Per questo romanzo non potevo utilizzare mappe vere già realizzate, visto che l’ambientazione è del tutto di fantasia (Tabarka è stata l’ispirazione, l’idea, ma avevo bisogno di potermi muovere in maniera autonoma), per cui una delle prime cose che ho fatto è stato disegnarmi una pianta per chiarirmi posti e proporzioni in modo che tutto l’impianto reggesse in piedi.
E, ovviamente, non potevo limitarmi a uno schizzo veloce (dove stava il gusto, in quel caso? Io ho sempre bisogno di complicarmi la vita) ma ho voluto creare una mappa imitando le carte nautiche del XVI secolo, con tutti i loro svolazzi nelle scritte.
Nei vari Musei Navali (ricordo primo fra tutti il Galata di Genova di cui voglio in seguito parlare più diffusamente) ci sono raccolte delle vere opere d’arte, perfette nelle miniature e nei disegnini che le decorano. La mia è molto molto abborracciata, opera di un artigiano poco bravo e un po’ grezzo, ma immagino ne esistessero anche di questo tipo, no? Del resto parlo di pescatori e contrabbandieri: se ne sono procurata una da quattro soldi, non delle migliori.

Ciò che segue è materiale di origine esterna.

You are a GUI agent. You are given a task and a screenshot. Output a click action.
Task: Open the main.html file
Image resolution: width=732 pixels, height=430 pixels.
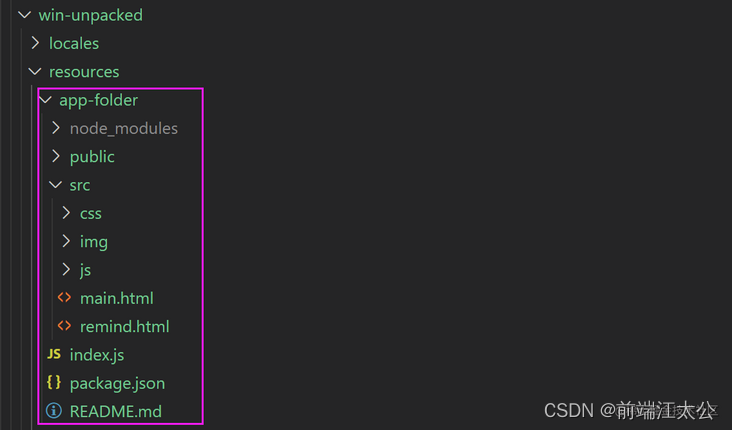point(117,298)
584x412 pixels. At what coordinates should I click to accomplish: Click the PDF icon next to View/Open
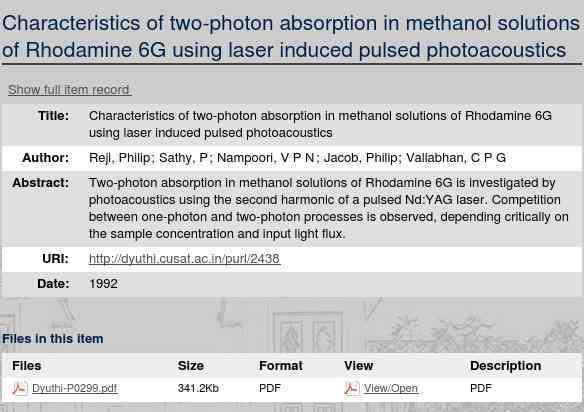(x=352, y=388)

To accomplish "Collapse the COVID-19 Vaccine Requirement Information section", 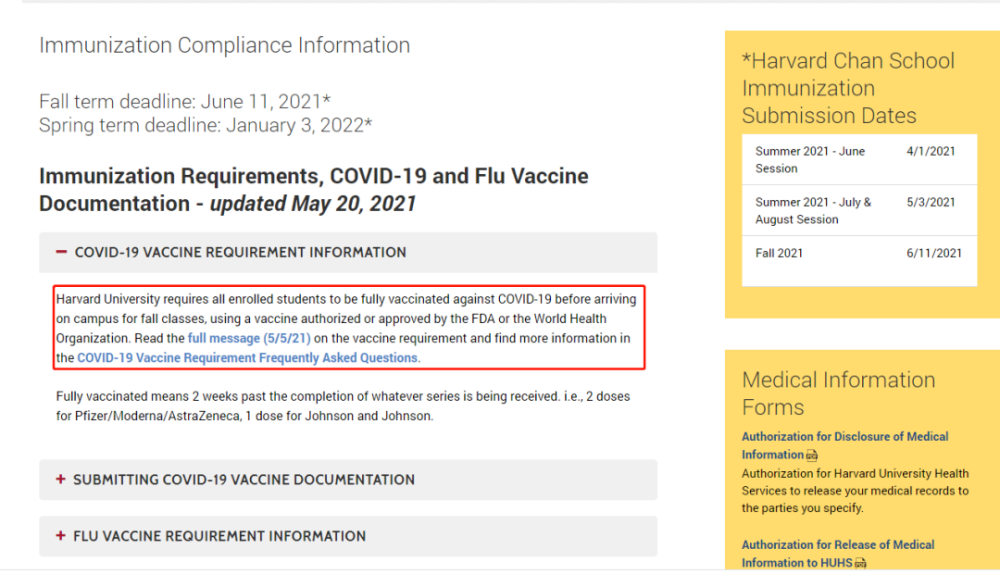I will (x=240, y=253).
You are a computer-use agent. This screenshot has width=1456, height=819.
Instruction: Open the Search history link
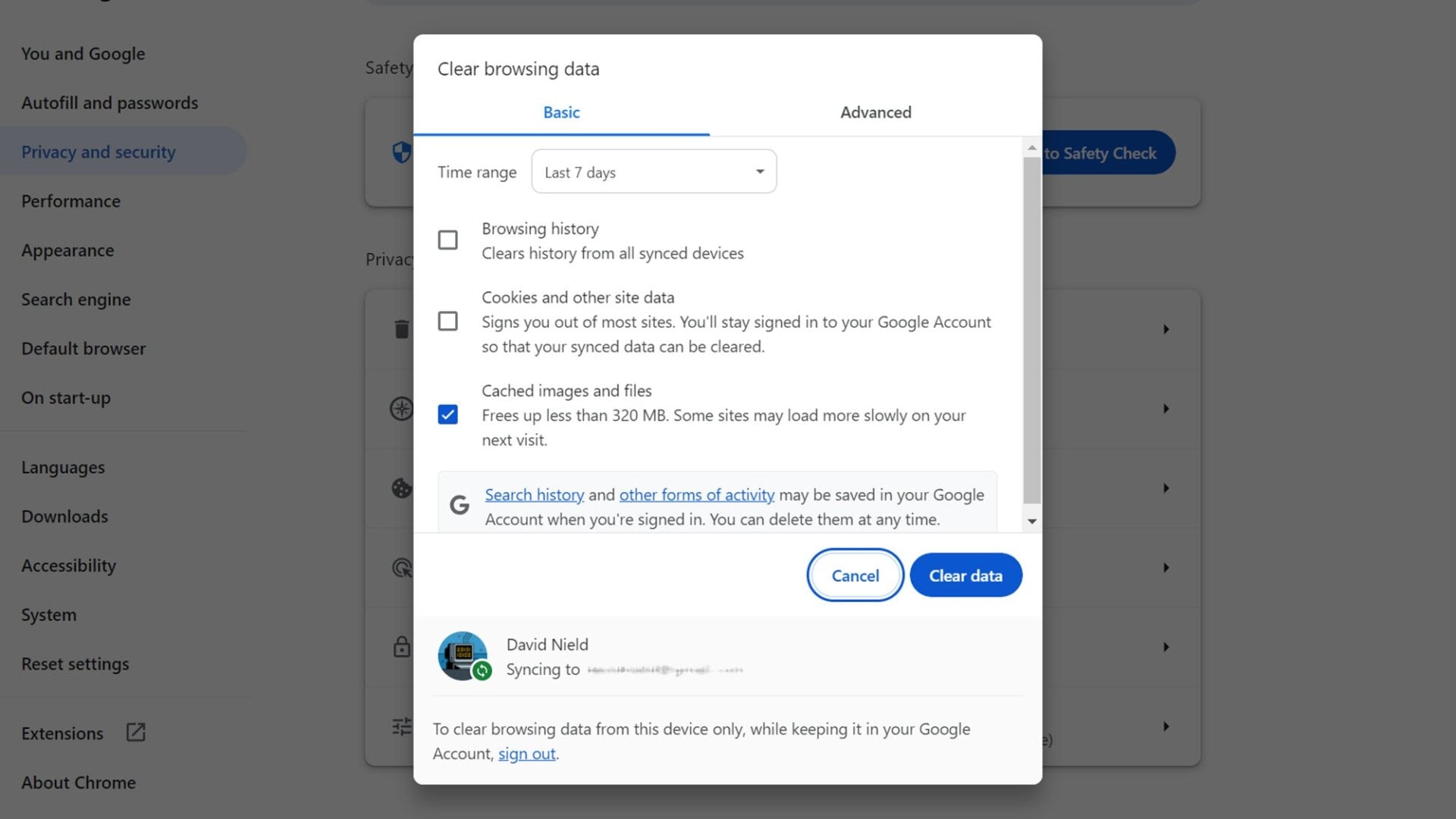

Nelle prima pagine del romanzo (quelle che si possono leggere nella pagina dell‘incipit) si parla di un’arazzo, una grande carta nautica su seta. In effetti, visto che mi diletto con ago e filo, ho anche iniziato a realizzarla per davvero, ma il lavoro è ancora parecchio indietro e non so quando vedrà alla luce.
Per aiutare gli eventuali lettori ho allora pensato di pubblicare qui la mappa disegnata, così che la navigazione possa essere un poco più facile.

















Mappa interessante. A mio giudizio sara’ una bella e intrigante navigazione, ricca di colpi di scena, cosi’ come l’ incipit ci ha anticipato.